**JOB:** Copy out the following listing word for word, every line, in order.

Text and element pointing listing
################

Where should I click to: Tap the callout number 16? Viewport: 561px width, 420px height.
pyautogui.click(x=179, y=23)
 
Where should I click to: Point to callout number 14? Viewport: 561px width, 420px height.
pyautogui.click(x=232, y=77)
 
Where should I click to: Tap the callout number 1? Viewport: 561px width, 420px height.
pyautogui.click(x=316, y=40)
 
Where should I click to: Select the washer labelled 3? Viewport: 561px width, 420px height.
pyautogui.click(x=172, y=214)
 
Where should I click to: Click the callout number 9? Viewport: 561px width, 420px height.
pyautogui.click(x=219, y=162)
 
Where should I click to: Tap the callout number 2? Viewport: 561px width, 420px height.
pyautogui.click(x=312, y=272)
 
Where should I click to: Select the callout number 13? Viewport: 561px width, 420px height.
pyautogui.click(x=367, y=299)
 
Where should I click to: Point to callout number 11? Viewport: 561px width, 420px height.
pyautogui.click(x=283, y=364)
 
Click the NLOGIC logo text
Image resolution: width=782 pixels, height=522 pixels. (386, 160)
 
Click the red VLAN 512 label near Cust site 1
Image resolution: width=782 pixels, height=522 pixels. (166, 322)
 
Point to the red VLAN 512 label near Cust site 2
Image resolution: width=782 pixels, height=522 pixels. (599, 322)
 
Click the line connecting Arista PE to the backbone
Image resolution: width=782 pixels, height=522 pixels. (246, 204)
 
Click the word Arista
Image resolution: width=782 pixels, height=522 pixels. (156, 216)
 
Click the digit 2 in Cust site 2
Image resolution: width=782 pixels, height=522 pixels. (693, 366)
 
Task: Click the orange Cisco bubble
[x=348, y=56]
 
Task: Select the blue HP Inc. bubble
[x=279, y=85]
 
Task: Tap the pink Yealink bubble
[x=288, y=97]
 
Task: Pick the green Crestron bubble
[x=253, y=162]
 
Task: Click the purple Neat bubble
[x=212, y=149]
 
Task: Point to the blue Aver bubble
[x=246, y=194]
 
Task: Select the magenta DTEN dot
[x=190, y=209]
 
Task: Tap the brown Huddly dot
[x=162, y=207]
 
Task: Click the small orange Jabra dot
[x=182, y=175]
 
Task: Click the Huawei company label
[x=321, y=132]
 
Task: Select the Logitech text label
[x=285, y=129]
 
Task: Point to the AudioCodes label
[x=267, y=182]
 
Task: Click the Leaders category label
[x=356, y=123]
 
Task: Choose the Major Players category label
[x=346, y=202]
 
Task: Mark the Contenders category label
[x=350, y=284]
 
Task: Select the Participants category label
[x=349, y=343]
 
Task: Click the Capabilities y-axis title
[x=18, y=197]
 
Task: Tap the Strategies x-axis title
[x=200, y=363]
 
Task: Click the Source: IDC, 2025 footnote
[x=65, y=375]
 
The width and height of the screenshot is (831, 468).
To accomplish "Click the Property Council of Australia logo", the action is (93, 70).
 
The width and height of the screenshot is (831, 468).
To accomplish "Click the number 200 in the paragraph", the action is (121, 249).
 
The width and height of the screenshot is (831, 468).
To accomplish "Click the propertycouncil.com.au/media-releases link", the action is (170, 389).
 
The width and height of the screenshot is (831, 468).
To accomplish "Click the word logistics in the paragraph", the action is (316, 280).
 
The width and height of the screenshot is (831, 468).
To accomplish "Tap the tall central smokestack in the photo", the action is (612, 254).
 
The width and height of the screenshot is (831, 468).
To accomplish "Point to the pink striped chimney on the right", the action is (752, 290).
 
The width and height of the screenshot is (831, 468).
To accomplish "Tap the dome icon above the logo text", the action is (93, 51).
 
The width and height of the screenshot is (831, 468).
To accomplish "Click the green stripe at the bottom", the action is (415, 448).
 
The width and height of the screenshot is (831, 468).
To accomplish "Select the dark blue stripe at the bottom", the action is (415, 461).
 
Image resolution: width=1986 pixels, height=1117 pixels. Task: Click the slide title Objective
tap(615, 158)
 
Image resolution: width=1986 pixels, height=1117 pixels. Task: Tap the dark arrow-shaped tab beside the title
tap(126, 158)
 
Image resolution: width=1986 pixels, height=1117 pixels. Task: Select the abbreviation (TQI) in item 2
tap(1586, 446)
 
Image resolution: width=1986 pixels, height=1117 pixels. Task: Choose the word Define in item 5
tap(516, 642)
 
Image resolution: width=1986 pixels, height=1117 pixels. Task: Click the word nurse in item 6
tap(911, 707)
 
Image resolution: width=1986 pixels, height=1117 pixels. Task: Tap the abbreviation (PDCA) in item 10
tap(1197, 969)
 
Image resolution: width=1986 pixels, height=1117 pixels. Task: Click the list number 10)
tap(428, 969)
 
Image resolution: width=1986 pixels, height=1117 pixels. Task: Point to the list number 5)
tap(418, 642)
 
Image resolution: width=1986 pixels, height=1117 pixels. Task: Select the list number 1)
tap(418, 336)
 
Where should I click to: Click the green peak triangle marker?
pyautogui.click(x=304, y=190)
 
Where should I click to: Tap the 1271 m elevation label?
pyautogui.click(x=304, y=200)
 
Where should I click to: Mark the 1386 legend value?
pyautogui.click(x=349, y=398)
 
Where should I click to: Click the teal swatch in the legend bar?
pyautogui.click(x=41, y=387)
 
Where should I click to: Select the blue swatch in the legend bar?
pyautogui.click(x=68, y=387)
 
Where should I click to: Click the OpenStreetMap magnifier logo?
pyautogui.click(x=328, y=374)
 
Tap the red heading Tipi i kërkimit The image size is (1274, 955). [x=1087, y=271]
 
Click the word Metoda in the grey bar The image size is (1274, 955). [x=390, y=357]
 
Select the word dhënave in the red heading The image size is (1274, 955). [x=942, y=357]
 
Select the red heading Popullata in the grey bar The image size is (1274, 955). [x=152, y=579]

################

**OUTPUT FOR THIS EXERCISE:**
Where should I click to: Tap the callout number 16? Viewport: 561px width, 420px height.
pyautogui.click(x=179, y=23)
 
Where should I click to: Point to callout number 14? Viewport: 561px width, 420px height.
pyautogui.click(x=232, y=77)
 
Where should I click to: Tap the callout number 1? Viewport: 561px width, 420px height.
pyautogui.click(x=316, y=40)
 
Where should I click to: Select the washer labelled 3? Viewport: 561px width, 420px height.
pyautogui.click(x=172, y=214)
 
Where should I click to: Click the callout number 9? Viewport: 561px width, 420px height.
pyautogui.click(x=219, y=162)
 
Where should I click to: Tap the callout number 2? Viewport: 561px width, 420px height.
pyautogui.click(x=312, y=272)
 
Where should I click to: Select the callout number 13? Viewport: 561px width, 420px height.
pyautogui.click(x=367, y=299)
 
Where should I click to: Point to callout number 11? Viewport: 561px width, 420px height.
pyautogui.click(x=283, y=364)
 
Click the NLOGIC logo text
Image resolution: width=782 pixels, height=522 pixels. (386, 160)
 
Click the red VLAN 512 label near Cust site 1
Image resolution: width=782 pixels, height=522 pixels. (166, 322)
 
Point to the red VLAN 512 label near Cust site 2
Image resolution: width=782 pixels, height=522 pixels. (599, 322)
 
Click the line connecting Arista PE to the backbone
Image resolution: width=782 pixels, height=522 pixels. (246, 204)
 
Click the word Arista
Image resolution: width=782 pixels, height=522 pixels. (156, 216)
 
Click the digit 2 in Cust site 2
Image resolution: width=782 pixels, height=522 pixels. (693, 366)
 
Task: Click the orange Cisco bubble
[x=348, y=56]
 
Task: Select the blue HP Inc. bubble
[x=279, y=85]
 
Task: Tap the pink Yealink bubble
[x=288, y=97]
 
Task: Pick the green Crestron bubble
[x=253, y=162]
 
Task: Click the purple Neat bubble
[x=212, y=149]
 
Task: Point to the blue Aver bubble
[x=246, y=194]
 
Task: Select the magenta DTEN dot
[x=190, y=209]
 
Task: Tap the brown Huddly dot
[x=162, y=207]
 
Task: Click the small orange Jabra dot
[x=182, y=175]
 
Task: Click the Huawei company label
[x=321, y=132]
 
Task: Select the Logitech text label
[x=285, y=129]
 
Task: Point to the AudioCodes label
[x=267, y=182]
 
Task: Click the Leaders category label
[x=356, y=123]
 
Task: Choose the Major Players category label
[x=346, y=202]
 
Task: Mark the Contenders category label
[x=350, y=284]
 
Task: Select the Participants category label
[x=349, y=343]
 
Task: Click the Capabilities y-axis title
[x=18, y=197]
 
Task: Tap the Strategies x-axis title
[x=200, y=363]
 
Task: Click the Source: IDC, 2025 footnote
[x=65, y=375]
 
The width and height of the screenshot is (831, 468).
To accomplish "Click the Property Council of Australia logo", the action is (93, 70).
 
The width and height of the screenshot is (831, 468).
To accomplish "Click the number 200 in the paragraph", the action is (121, 249).
 
The width and height of the screenshot is (831, 468).
To accomplish "Click the propertycouncil.com.au/media-releases link", the action is (170, 389).
 
The width and height of the screenshot is (831, 468).
To accomplish "Click the word logistics in the paragraph", the action is (316, 280).
 
The width and height of the screenshot is (831, 468).
To accomplish "Tap the tall central smokestack in the photo", the action is (612, 254).
 
The width and height of the screenshot is (831, 468).
To accomplish "Point to the pink striped chimney on the right", the action is (752, 290).
 
The width and height of the screenshot is (831, 468).
To accomplish "Tap the dome icon above the logo text", the action is (93, 51).
 
The width and height of the screenshot is (831, 468).
To accomplish "Click the green stripe at the bottom", the action is (415, 448).
 
The width and height of the screenshot is (831, 468).
To accomplish "Select the dark blue stripe at the bottom", the action is (415, 461).
 
Image resolution: width=1986 pixels, height=1117 pixels. Task: Click the slide title Objective
tap(615, 158)
 
Image resolution: width=1986 pixels, height=1117 pixels. Task: Tap the dark arrow-shaped tab beside the title
tap(126, 158)
 
Image resolution: width=1986 pixels, height=1117 pixels. Task: Select the abbreviation (TQI) in item 2
tap(1586, 446)
 
Image resolution: width=1986 pixels, height=1117 pixels. Task: Choose the word Define in item 5
tap(516, 642)
 
Image resolution: width=1986 pixels, height=1117 pixels. Task: Click the word nurse in item 6
tap(911, 707)
 
Image resolution: width=1986 pixels, height=1117 pixels. Task: Tap the abbreviation (PDCA) in item 10
tap(1197, 969)
 
Image resolution: width=1986 pixels, height=1117 pixels. Task: Click the list number 10)
tap(428, 969)
 
Image resolution: width=1986 pixels, height=1117 pixels. Task: Point to the list number 5)
tap(418, 642)
 
Image resolution: width=1986 pixels, height=1117 pixels. Task: Select the list number 1)
tap(418, 336)
 
Where should I click to: Click the green peak triangle marker?
pyautogui.click(x=304, y=190)
 
Where should I click to: Tap the 1271 m elevation label?
pyautogui.click(x=304, y=200)
 
Where should I click to: Mark the 1386 legend value?
pyautogui.click(x=349, y=398)
 
Where should I click to: Click the teal swatch in the legend bar?
pyautogui.click(x=41, y=387)
 
Where should I click to: Select the blue swatch in the legend bar?
pyautogui.click(x=68, y=387)
 
Where should I click to: Click the OpenStreetMap magnifier logo?
pyautogui.click(x=328, y=374)
 
Tap the red heading Tipi i kërkimit The image size is (1274, 955). [x=1087, y=271]
 
Click the word Metoda in the grey bar The image size is (1274, 955). [x=390, y=357]
 
Select the word dhënave in the red heading The image size is (1274, 955). [x=942, y=357]
 
Select the red heading Popullata in the grey bar The image size is (1274, 955). [x=152, y=579]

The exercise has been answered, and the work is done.